Its many creative uses notwithstanding, the primary function of a computer is to remember; from this arises its ability to repeat itself, and, more importantly, to repeat actions (hence the importance of the Jacquard loom). In electronic music, this regularity is in evidence down to the production of sine waves in fairly pure cycles/second. There are ways of blurring this regularity, as in movies there are ways of integrating digital effects with realistic ones. As digital music develops, so does the capacity to integrate the regularity of the digital with the curves of the real. Max/MSP, in particular, has developed as a tool for real-time performance, allowing for a passage of time which, since it can be led by desire, feels real.

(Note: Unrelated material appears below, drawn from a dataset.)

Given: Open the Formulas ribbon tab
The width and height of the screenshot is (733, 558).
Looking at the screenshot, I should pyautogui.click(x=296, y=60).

In the case of this patch, developed by Morten Riis at DIEM, the computer responds in some preset and some pseudo-random ways to sonic input from the violin (or whatever sound is being piped in). The performer can control this process to a fairly great, but not complete, extent. What ends up happening is a sort of analog/digital cycle: the performer spurs the computer, which responds, causing the performer to respond, which causes the computer to respond… and so on. Without the solid ground of a performer, it would be either entirely preset or free from identifiable intention (and possibly infinite).
The power of the computer to alter our actions is clearly in evidence, but so are some of its limits. On the one hand, the performer is freed of recording-controlled time. But the computer, though it can create sounds of great complexity, is not the catalyst — not at first, in any case. It may make any permutation of some pre-recorded sound, or any distortion/amplification of a sound from the audio stream; in either of those cases, it dwells in the past. That said, however, it is important to recognize that it does shape what is to come.